The data below has to be returned exactly, down to the last character.

Collected data
==*==
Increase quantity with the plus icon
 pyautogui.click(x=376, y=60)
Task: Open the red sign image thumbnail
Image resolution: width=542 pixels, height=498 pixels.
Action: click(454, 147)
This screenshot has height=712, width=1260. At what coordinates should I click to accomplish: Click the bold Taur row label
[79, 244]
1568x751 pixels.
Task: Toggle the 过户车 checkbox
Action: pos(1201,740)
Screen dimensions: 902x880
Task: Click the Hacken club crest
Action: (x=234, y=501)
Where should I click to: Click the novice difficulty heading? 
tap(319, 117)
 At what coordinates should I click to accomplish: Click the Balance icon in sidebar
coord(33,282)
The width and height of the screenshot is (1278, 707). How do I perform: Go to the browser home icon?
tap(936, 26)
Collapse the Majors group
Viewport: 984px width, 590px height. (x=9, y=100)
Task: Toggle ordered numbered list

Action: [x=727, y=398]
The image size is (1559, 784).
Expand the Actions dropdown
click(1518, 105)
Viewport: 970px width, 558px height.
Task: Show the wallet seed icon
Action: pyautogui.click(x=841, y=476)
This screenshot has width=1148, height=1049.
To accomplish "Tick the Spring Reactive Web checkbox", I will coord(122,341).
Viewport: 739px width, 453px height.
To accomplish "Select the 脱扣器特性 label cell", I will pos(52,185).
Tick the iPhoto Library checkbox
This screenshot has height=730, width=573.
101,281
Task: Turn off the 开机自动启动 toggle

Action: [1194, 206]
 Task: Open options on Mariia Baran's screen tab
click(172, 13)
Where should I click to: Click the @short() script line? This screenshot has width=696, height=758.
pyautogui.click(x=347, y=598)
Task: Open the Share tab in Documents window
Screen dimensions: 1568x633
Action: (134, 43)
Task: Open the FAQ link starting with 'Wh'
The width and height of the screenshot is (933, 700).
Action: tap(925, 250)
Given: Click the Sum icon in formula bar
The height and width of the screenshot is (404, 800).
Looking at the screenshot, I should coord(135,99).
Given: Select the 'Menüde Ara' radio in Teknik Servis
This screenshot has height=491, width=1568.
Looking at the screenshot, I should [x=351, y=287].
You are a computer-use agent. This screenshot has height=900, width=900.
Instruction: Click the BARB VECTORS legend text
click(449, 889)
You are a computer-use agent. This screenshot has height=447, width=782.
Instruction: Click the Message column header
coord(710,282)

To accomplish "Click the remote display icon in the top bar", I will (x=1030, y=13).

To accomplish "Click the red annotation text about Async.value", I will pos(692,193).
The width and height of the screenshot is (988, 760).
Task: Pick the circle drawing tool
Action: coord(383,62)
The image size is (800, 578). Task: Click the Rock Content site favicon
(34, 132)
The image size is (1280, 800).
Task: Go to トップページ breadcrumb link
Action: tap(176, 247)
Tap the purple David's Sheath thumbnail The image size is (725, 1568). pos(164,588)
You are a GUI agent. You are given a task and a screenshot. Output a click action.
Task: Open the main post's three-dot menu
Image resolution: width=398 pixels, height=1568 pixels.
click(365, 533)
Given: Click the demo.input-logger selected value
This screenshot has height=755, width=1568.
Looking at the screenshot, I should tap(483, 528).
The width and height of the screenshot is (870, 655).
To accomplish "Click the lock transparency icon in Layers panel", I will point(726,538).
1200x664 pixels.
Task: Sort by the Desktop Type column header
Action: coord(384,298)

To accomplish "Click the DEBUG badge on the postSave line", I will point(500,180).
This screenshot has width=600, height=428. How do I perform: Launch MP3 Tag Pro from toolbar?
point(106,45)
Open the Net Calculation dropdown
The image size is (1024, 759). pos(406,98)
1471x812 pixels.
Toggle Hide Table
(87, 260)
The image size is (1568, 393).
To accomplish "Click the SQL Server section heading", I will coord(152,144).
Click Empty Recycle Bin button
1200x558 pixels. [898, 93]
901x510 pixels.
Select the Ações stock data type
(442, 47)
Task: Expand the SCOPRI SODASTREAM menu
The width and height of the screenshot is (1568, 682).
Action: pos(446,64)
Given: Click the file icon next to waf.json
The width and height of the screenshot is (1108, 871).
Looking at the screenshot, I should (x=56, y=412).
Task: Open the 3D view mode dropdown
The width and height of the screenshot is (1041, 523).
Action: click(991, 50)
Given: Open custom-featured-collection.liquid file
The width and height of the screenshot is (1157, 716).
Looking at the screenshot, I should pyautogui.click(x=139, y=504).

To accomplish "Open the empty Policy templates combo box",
==*==
• [Response to this task]:
Increase quantity with the plus icon
 pyautogui.click(x=376, y=60)
Task: Open the red sign image thumbnail
Image resolution: width=542 pixels, height=498 pixels.
Action: click(454, 147)
This screenshot has height=712, width=1260. At what coordinates should I click to accomplish: Click the bold Taur row label
[79, 244]
1568x751 pixels.
Task: Toggle the 过户车 checkbox
Action: pos(1201,740)
Screen dimensions: 902x880
Task: Click the Hacken club crest
Action: (x=234, y=501)
Where should I click to: Click the novice difficulty heading? 
tap(319, 117)
 At what coordinates should I click to accomplish: Click the Balance icon in sidebar
coord(33,282)
The width and height of the screenshot is (1278, 707). How do I perform: Go to the browser home icon?
tap(936, 26)
Collapse the Majors group
Viewport: 984px width, 590px height. (x=9, y=100)
Task: Toggle ordered numbered list

Action: [x=727, y=398]
The image size is (1559, 784).
Expand the Actions dropdown
click(1518, 105)
Viewport: 970px width, 558px height.
Task: Show the wallet seed icon
Action: pyautogui.click(x=841, y=476)
This screenshot has width=1148, height=1049.
To accomplish "Tick the Spring Reactive Web checkbox", I will coord(122,341).
Viewport: 739px width, 453px height.
To accomplish "Select the 脱扣器特性 label cell", I will pos(52,185).
Tick the iPhoto Library checkbox
This screenshot has height=730, width=573.
101,281
Task: Turn off the 开机自动启动 toggle

Action: [1194, 206]
 Task: Open options on Mariia Baran's screen tab
click(172, 13)
Where should I click to: Click the @short() script line? This screenshot has width=696, height=758.
pyautogui.click(x=347, y=598)
Task: Open the Share tab in Documents window
Screen dimensions: 1568x633
Action: (134, 43)
Task: Open the FAQ link starting with 'Wh'
The width and height of the screenshot is (933, 700).
Action: tap(925, 250)
Given: Click the Sum icon in formula bar
The height and width of the screenshot is (404, 800).
Looking at the screenshot, I should coord(135,99).
Given: Select the 'Menüde Ara' radio in Teknik Servis
This screenshot has height=491, width=1568.
Looking at the screenshot, I should [x=351, y=287].
You are a computer-use agent. This screenshot has height=900, width=900.
Instruction: Click the BARB VECTORS legend text
click(449, 889)
You are a computer-use agent. This screenshot has height=447, width=782.
Instruction: Click the Message column header
coord(710,282)

To accomplish "Click the remote display icon in the top bar", I will (x=1030, y=13).

To accomplish "Click the red annotation text about Async.value", I will pos(692,193).
The width and height of the screenshot is (988, 760).
Task: Pick the circle drawing tool
Action: coord(383,62)
The image size is (800, 578). Task: Click the Rock Content site favicon
(34, 132)
The image size is (1280, 800).
Task: Go to トップページ breadcrumb link
Action: tap(176, 247)
Tap the purple David's Sheath thumbnail The image size is (725, 1568). pos(164,588)
You are a GUI agent. You are given a task and a screenshot. Output a click action.
Task: Open the main post's three-dot menu
Image resolution: width=398 pixels, height=1568 pixels.
click(365, 533)
Given: Click the demo.input-logger selected value
This screenshot has height=755, width=1568.
Looking at the screenshot, I should tap(483, 528).
The width and height of the screenshot is (870, 655).
To accomplish "Click the lock transparency icon in Layers panel", I will point(726,538).
1200x664 pixels.
Task: Sort by the Desktop Type column header
Action: coord(384,298)

To accomplish "Click the DEBUG badge on the postSave line", I will point(500,180).
This screenshot has width=600, height=428. How do I perform: Launch MP3 Tag Pro from toolbar?
point(106,45)
Open the Net Calculation dropdown
The image size is (1024, 759). pos(406,98)
1471x812 pixels.
Toggle Hide Table
(87, 260)
The image size is (1568, 393).
To accomplish "Click the SQL Server section heading", I will coord(152,144).
Click Empty Recycle Bin button
1200x558 pixels. [898, 93]
901x510 pixels.
Select the Ações stock data type
(442, 47)
Task: Expand the SCOPRI SODASTREAM menu
The width and height of the screenshot is (1568, 682).
Action: pos(446,64)
Given: Click the file icon next to waf.json
The width and height of the screenshot is (1108, 871).
Looking at the screenshot, I should (x=56, y=412).
Task: Open the 3D view mode dropdown
The width and height of the screenshot is (1041, 523).
Action: click(991, 50)
Given: Open custom-featured-collection.liquid file
The width and height of the screenshot is (1157, 716).
Looking at the screenshot, I should pyautogui.click(x=139, y=504).

To accomplish "Open the empty Policy templates combo box",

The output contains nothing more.